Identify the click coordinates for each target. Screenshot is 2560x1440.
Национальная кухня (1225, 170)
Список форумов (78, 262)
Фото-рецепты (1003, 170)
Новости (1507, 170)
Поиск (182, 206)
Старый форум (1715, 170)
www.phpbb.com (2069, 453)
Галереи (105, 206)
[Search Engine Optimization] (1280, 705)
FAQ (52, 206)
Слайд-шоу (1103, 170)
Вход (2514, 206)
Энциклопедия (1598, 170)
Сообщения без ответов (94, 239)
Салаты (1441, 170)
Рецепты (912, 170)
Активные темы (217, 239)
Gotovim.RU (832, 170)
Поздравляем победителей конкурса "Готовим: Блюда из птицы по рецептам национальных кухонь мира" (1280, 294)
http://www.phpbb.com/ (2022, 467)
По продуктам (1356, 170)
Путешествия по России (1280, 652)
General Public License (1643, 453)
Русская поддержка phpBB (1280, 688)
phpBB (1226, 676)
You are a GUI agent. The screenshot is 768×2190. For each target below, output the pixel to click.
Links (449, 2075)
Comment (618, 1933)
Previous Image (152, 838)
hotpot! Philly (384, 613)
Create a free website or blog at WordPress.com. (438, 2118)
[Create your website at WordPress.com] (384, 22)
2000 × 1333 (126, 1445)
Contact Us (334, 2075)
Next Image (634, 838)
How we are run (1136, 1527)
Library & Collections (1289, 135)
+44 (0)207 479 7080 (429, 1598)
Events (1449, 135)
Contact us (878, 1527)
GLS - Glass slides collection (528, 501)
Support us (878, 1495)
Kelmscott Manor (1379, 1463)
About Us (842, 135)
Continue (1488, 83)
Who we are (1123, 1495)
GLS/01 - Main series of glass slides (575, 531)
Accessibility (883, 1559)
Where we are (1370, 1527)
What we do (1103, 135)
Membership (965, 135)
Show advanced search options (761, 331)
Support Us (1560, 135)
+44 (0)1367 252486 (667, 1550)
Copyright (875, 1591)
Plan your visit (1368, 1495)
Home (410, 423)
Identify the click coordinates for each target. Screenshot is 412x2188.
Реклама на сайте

_Task statement_:
Set down the entire listing once more, keeping every line exactly as it reads.

_Result_:
Identify the click coordinates for each target. Screenshot is 2560x1440.
Национальная кухня (1225, 170)
Список форумов (78, 262)
Фото-рецепты (1003, 170)
Новости (1507, 170)
Поиск (182, 206)
Старый форум (1715, 170)
www.phpbb.com (2069, 453)
Галереи (105, 206)
[Search Engine Optimization] (1280, 705)
FAQ (52, 206)
Слайд-шоу (1103, 170)
Вход (2514, 206)
Энциклопедия (1598, 170)
Сообщения без ответов (94, 239)
Салаты (1441, 170)
Рецепты (912, 170)
Активные темы (217, 239)
Gotovim.RU (832, 170)
Поздравляем победителей конкурса "Готовим: Блюда из птицы по рецептам национальных кухонь мира" (1280, 294)
http://www.phpbb.com/ (2022, 467)
По продуктам (1356, 170)
Путешествия по России (1280, 652)
General Public License (1643, 453)
Русская поддержка phpBB (1280, 688)
phpBB (1226, 676)
You are a GUI agent. The screenshot is 768×2190. For each target below, output the pixel to click.
Links (449, 2075)
Comment (618, 1933)
Previous Image (152, 838)
hotpot! Philly (384, 613)
Create a free website or blog at WordPress.com. (438, 2118)
[Create your website at WordPress.com] (384, 22)
2000 × 1333 (126, 1445)
Contact Us (334, 2075)
Next Image (634, 838)
How we are run (1136, 1527)
Library & Collections (1289, 135)
+44 (0)207 479 7080 (429, 1598)
Events (1449, 135)
Contact us (878, 1527)
GLS - Glass slides collection (528, 501)
Support us (878, 1495)
Kelmscott Manor (1379, 1463)
About Us (842, 135)
Continue (1488, 83)
Who we are (1123, 1495)
GLS/01 - Main series of glass slides (575, 531)
Accessibility (883, 1559)
Where we are (1370, 1527)
What we do (1103, 135)
Membership (965, 135)
Show advanced search options (761, 331)
Support Us (1560, 135)
+44 (0)1367 252486 (667, 1550)
Copyright (875, 1591)
Plan your visit (1368, 1495)
Home (410, 423)
Identify the click coordinates for each target. Screenshot is 412x2188.
Реклама на сайте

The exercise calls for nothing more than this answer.